• [Instructions to follow]: Go through the entries and copy every one exactly.

• [Stored records]:

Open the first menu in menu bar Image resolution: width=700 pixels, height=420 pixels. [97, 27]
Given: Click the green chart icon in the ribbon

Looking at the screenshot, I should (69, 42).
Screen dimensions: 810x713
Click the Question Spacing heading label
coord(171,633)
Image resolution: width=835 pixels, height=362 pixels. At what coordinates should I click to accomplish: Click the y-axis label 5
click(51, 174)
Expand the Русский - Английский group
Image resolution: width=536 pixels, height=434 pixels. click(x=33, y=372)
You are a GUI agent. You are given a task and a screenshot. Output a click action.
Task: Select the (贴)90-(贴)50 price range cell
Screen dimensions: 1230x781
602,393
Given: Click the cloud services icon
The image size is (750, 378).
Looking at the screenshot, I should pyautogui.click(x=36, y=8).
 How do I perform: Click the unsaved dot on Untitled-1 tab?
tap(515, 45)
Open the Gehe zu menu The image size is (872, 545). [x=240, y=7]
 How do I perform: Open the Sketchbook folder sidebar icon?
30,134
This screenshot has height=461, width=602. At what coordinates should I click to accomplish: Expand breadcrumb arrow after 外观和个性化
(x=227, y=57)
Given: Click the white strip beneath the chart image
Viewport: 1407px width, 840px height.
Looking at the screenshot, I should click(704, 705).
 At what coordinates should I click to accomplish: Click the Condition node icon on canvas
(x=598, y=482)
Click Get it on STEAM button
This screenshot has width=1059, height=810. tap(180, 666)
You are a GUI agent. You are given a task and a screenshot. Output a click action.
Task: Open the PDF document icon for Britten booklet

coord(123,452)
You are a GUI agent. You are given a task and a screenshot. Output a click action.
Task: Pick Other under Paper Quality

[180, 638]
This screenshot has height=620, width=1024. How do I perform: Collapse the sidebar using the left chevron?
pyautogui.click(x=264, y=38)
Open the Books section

• [Written response]:
Open the first menu in menu bar Image resolution: width=700 pixels, height=420 pixels. [97, 27]
Given: Click the green chart icon in the ribbon

Looking at the screenshot, I should (69, 42).
Screen dimensions: 810x713
Click the Question Spacing heading label
coord(171,633)
Image resolution: width=835 pixels, height=362 pixels. At what coordinates should I click to accomplish: Click the y-axis label 5
click(51, 174)
Expand the Русский - Английский group
Image resolution: width=536 pixels, height=434 pixels. click(x=33, y=372)
You are a GUI agent. You are given a task and a screenshot. Output a click action.
Task: Select the (贴)90-(贴)50 price range cell
Screen dimensions: 1230x781
602,393
Given: Click the cloud services icon
The image size is (750, 378).
Looking at the screenshot, I should pyautogui.click(x=36, y=8).
 How do I perform: Click the unsaved dot on Untitled-1 tab?
tap(515, 45)
Open the Gehe zu menu The image size is (872, 545). [x=240, y=7]
 How do I perform: Open the Sketchbook folder sidebar icon?
30,134
This screenshot has height=461, width=602. At what coordinates should I click to accomplish: Expand breadcrumb arrow after 外观和个性化
(x=227, y=57)
Given: Click the white strip beneath the chart image
Viewport: 1407px width, 840px height.
Looking at the screenshot, I should click(704, 705).
 At what coordinates should I click to accomplish: Click the Condition node icon on canvas
(x=598, y=482)
Click Get it on STEAM button
This screenshot has width=1059, height=810. tap(180, 666)
You are a GUI agent. You are given a task and a screenshot. Output a click action.
Task: Open the PDF document icon for Britten booklet

coord(123,452)
You are a GUI agent. You are given a task and a screenshot. Output a click action.
Task: Pick Other under Paper Quality

[180, 638]
This screenshot has height=620, width=1024. How do I perform: Collapse the sidebar using the left chevron?
pyautogui.click(x=264, y=38)
Open the Books section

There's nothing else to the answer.